TASK ITEM.
The copy should hold only the line containing "Expand dropdown beside" and the lines after it through the end of the material, each exact, with no pictures.
___
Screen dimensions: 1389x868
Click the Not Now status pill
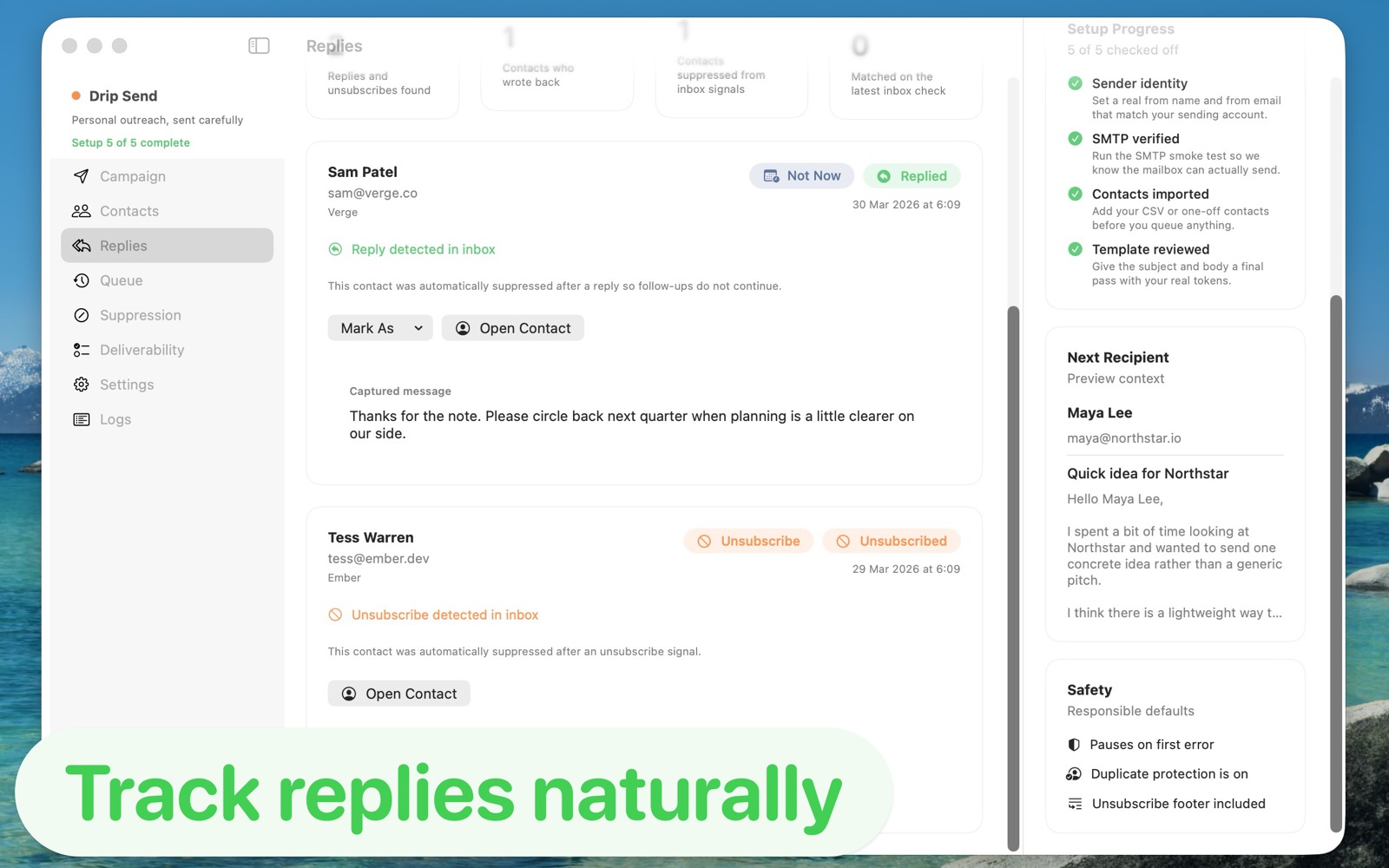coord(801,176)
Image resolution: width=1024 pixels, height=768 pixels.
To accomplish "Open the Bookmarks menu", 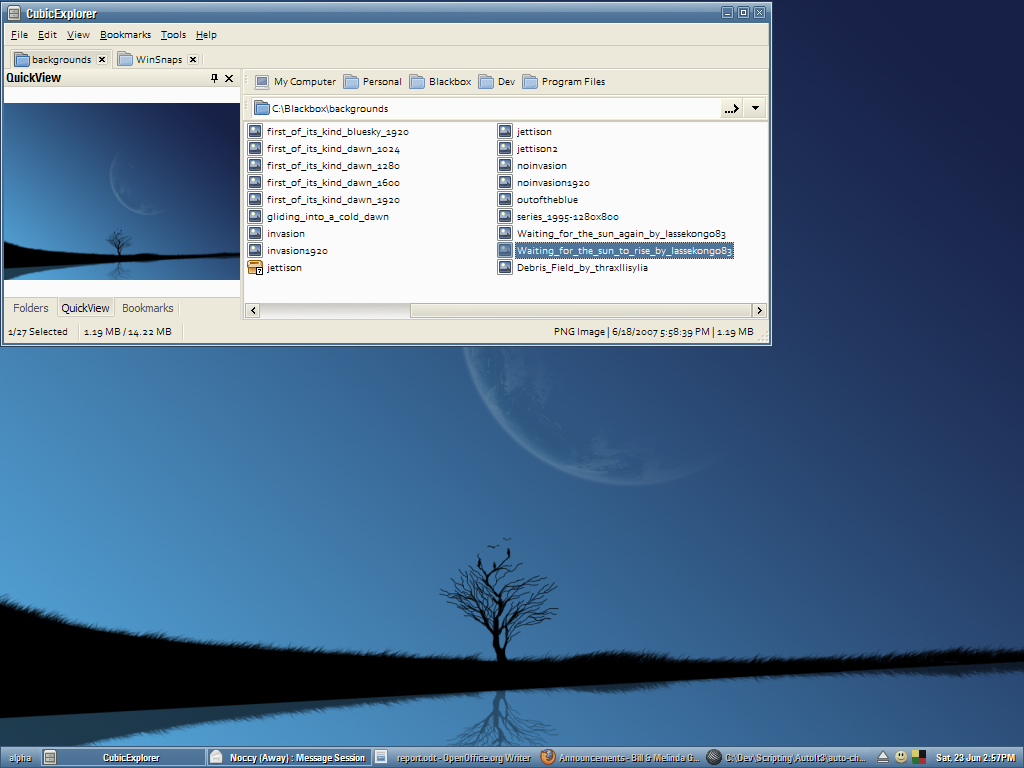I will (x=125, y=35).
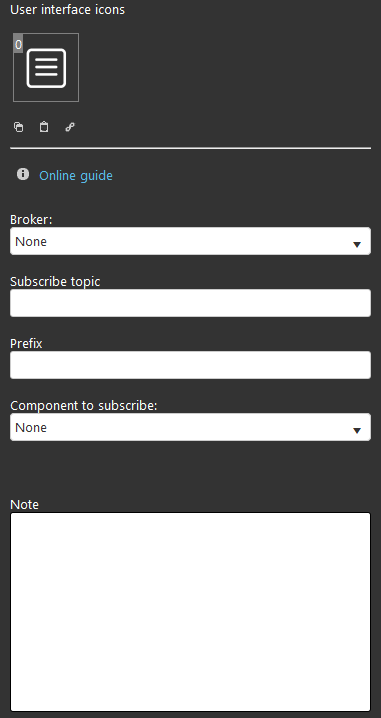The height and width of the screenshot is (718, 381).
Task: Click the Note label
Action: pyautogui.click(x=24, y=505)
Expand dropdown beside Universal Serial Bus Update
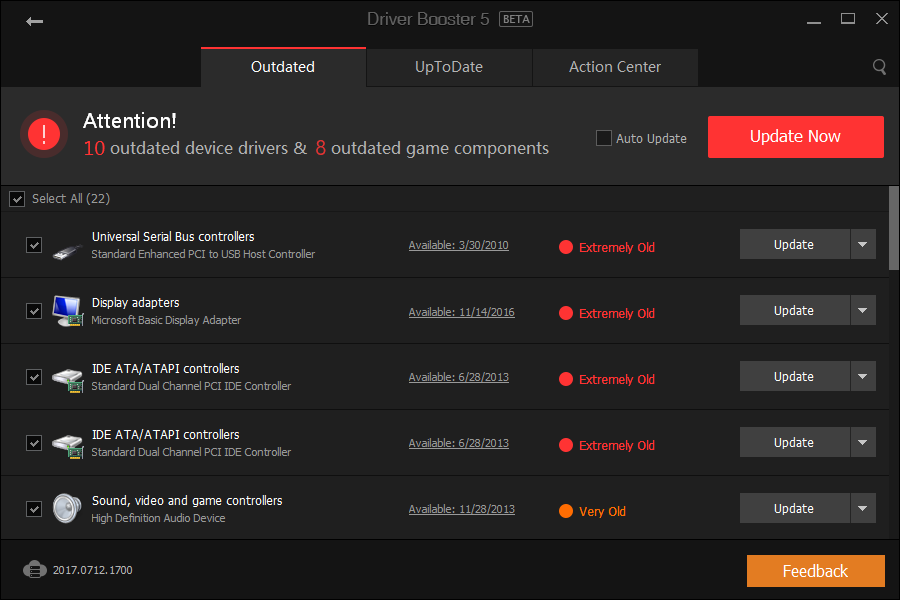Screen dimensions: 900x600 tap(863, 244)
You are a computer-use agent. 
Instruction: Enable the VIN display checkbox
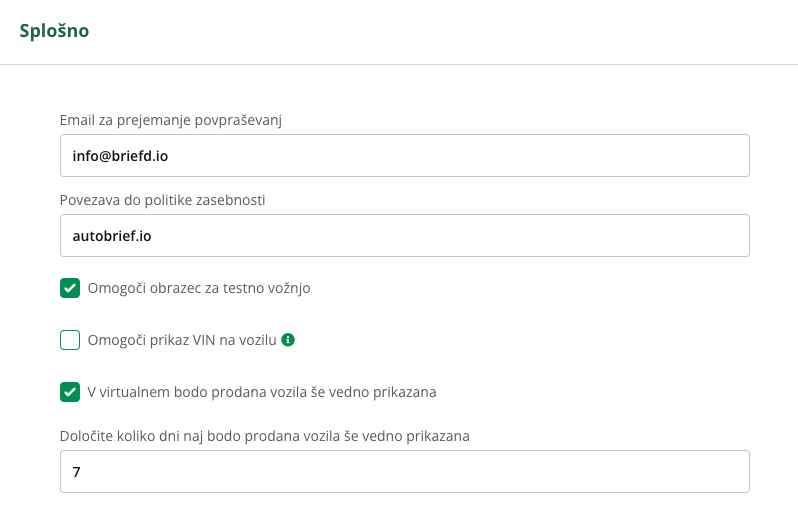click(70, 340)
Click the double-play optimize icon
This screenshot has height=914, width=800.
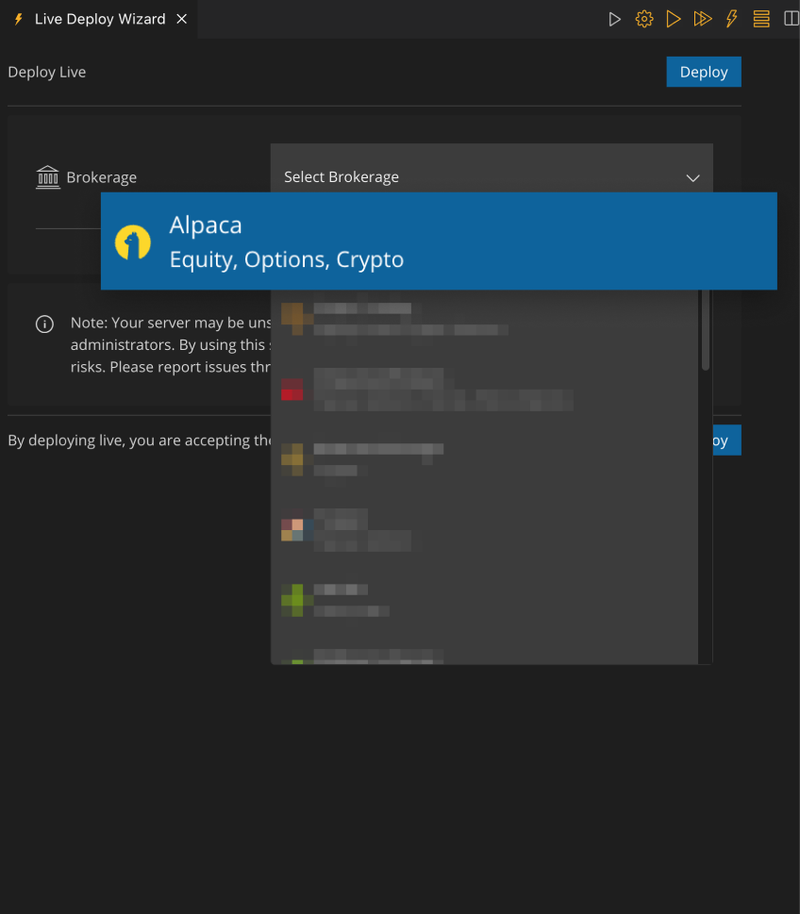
___
WRITTEN REPLY.
Expand dropdown beside Universal Serial Bus Update
Screen dimensions: 900x600 tap(863, 244)
You are a computer-use agent. 
Instruction: Enable the VIN display checkbox
click(70, 340)
Click the double-play optimize icon
This screenshot has height=914, width=800.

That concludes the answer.